Natarli na siebie ,
oboje wiedzieli ,że cała ta walka jest przykra i na pewno poleje
się krew ,a wraz z nimi łzy . Byli coraz bliżej , widzieli zapał
i energie w swoich oczach . Pięść Laxus'a wgniotła się w zbroję
Trevora za to miecz rycerza chybił i nie trafił w głowę .
- Dlaczego mu pomagasz .? - zapytał
blondyn wymieniając się wciąż ciosami . Widział miecz
nacierający na niego ,w ostatniej chwili złapał go w dłoń co
spowodowało dość głęboką ranę na którą nie zwrócił uwagi
, wyrwał ostrze z rąk bruneta odwrócił i powalił przeciwnika
rękojeścią .
-Bo nie chce być śmieciem . -
odpowiedział nie patrząc w błękit oczu jego przeciwnika .
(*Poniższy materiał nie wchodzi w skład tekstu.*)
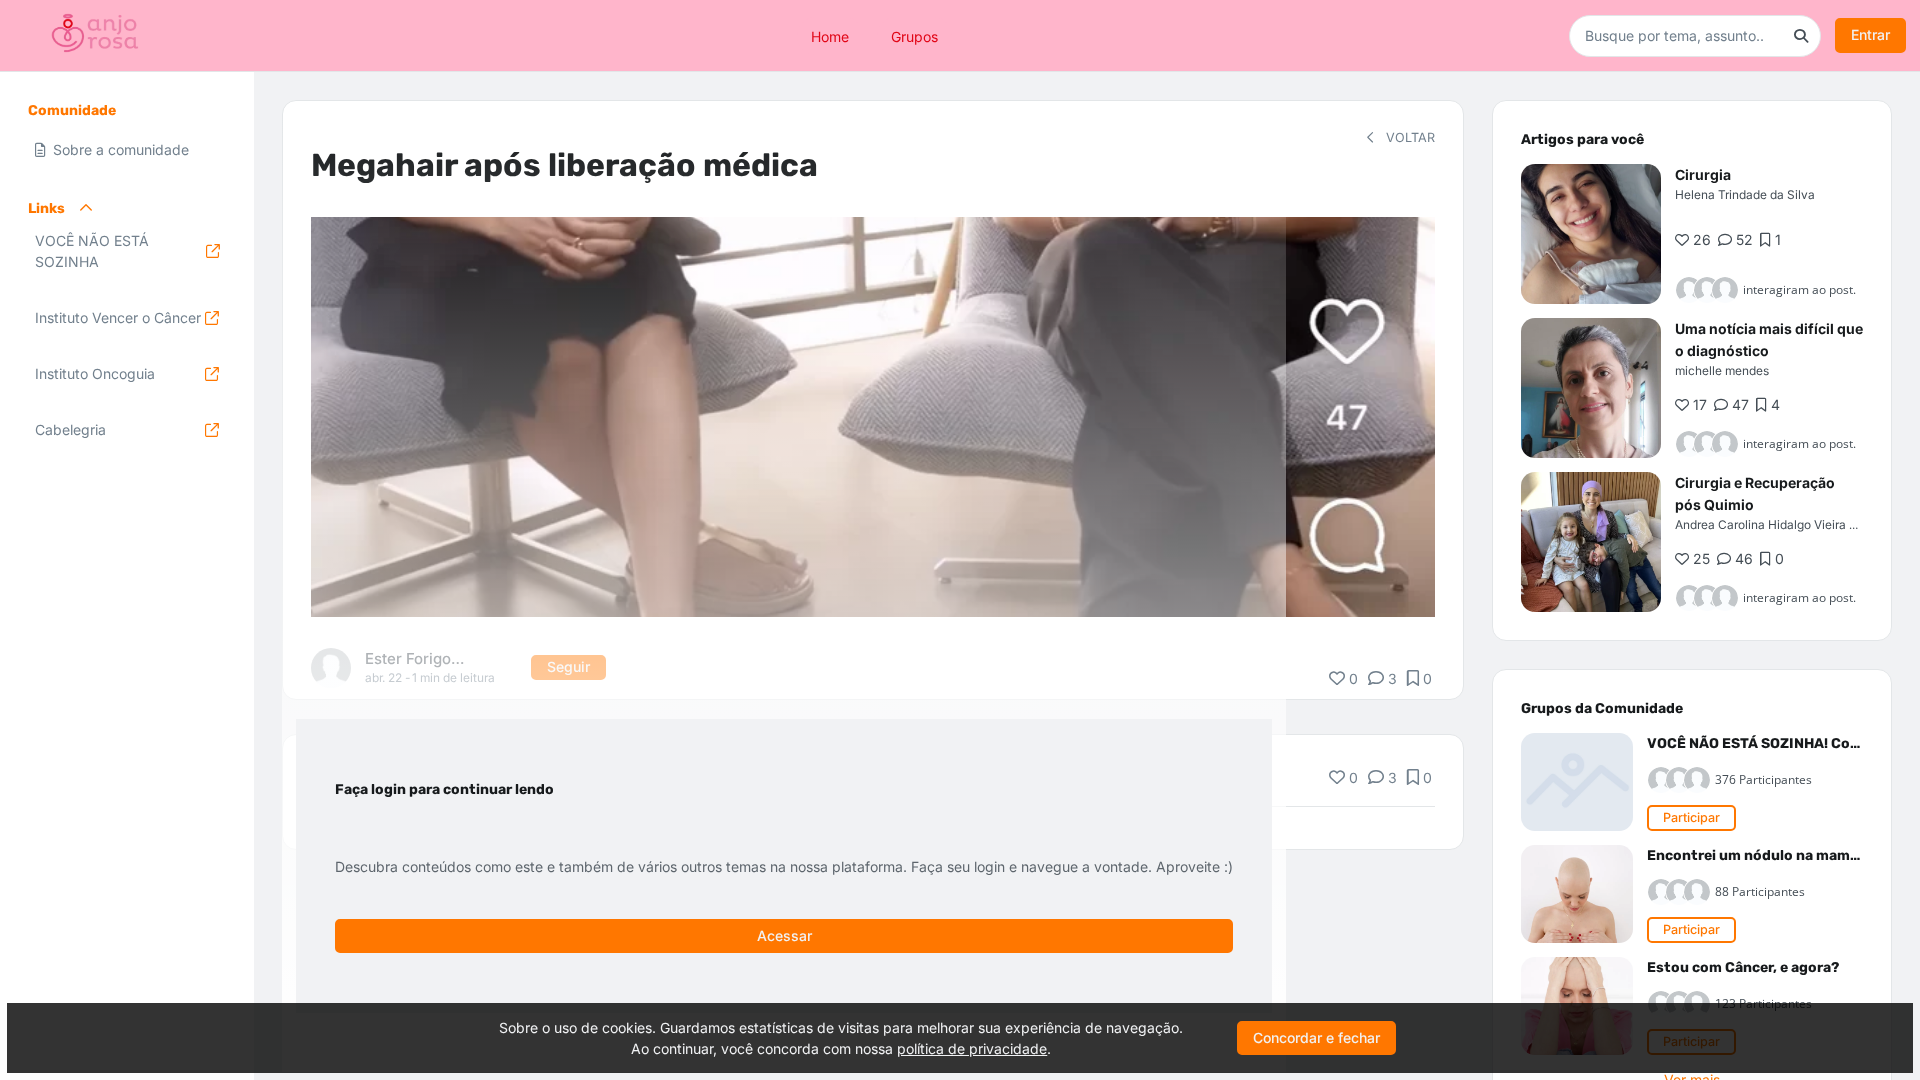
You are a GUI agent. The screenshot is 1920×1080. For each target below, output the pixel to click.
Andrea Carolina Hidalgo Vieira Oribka (1780, 524)
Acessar (784, 935)
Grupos (914, 35)
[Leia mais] (1591, 234)
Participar (1691, 817)
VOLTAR (1408, 137)
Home (830, 35)
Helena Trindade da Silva (1745, 194)
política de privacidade (972, 1048)
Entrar (1870, 34)
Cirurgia (1703, 174)
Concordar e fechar (1316, 1037)
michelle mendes (1722, 370)
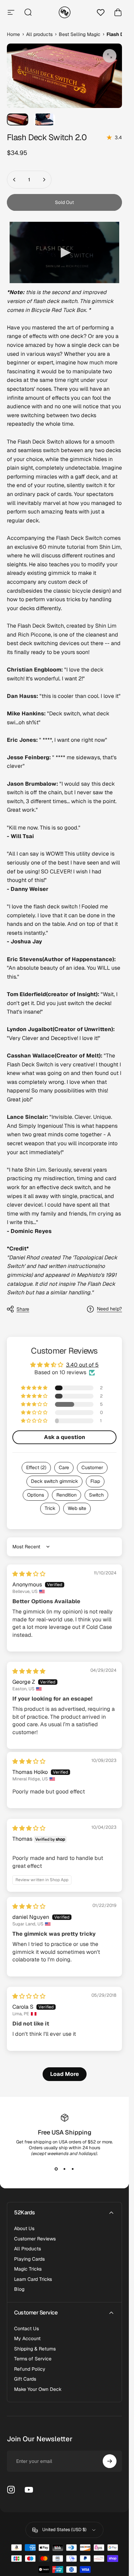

Laxus przybliż ostrze miecza do szyi
wroga i wysyczał ze złością .
-I tak nim jesteś .. wolisz ratować
własną dupę ceną życia wielu ludzi niż pomóc . . Ona Ci ufała
.. byłeś jej jedynym przyjacielem w trudnych dla niej momentach
życia tu .. i tak po prostu ją zdradziłeś ! Przyjaciel jest jak
rodzina !.. - Był wściekły chciałby go zabić lecz nie chciał
się zniżać do jego poziomu , podniósł jakiś łańcuch i
obwiązał Trevora całego mocno zaciskając - Rada się wami zajmie
.. - dodał i odwrócił się w stronę przyjaciół lecz to co
zobaczył nie polepszyło mu humoru .
Dziewczyna w swej białej zbroi leżała
na ziemi . Jej niegdyś piękne blond włosy były posklejane
czerwoną cieczą . Żyła . Tego był pewien lecz nie była w dobrym
stanie , klęknął przy niej by wziąć ją na ręce i wtedy
zauważył nie duży wisiorek w kształcie błyskawicy na jej szyi .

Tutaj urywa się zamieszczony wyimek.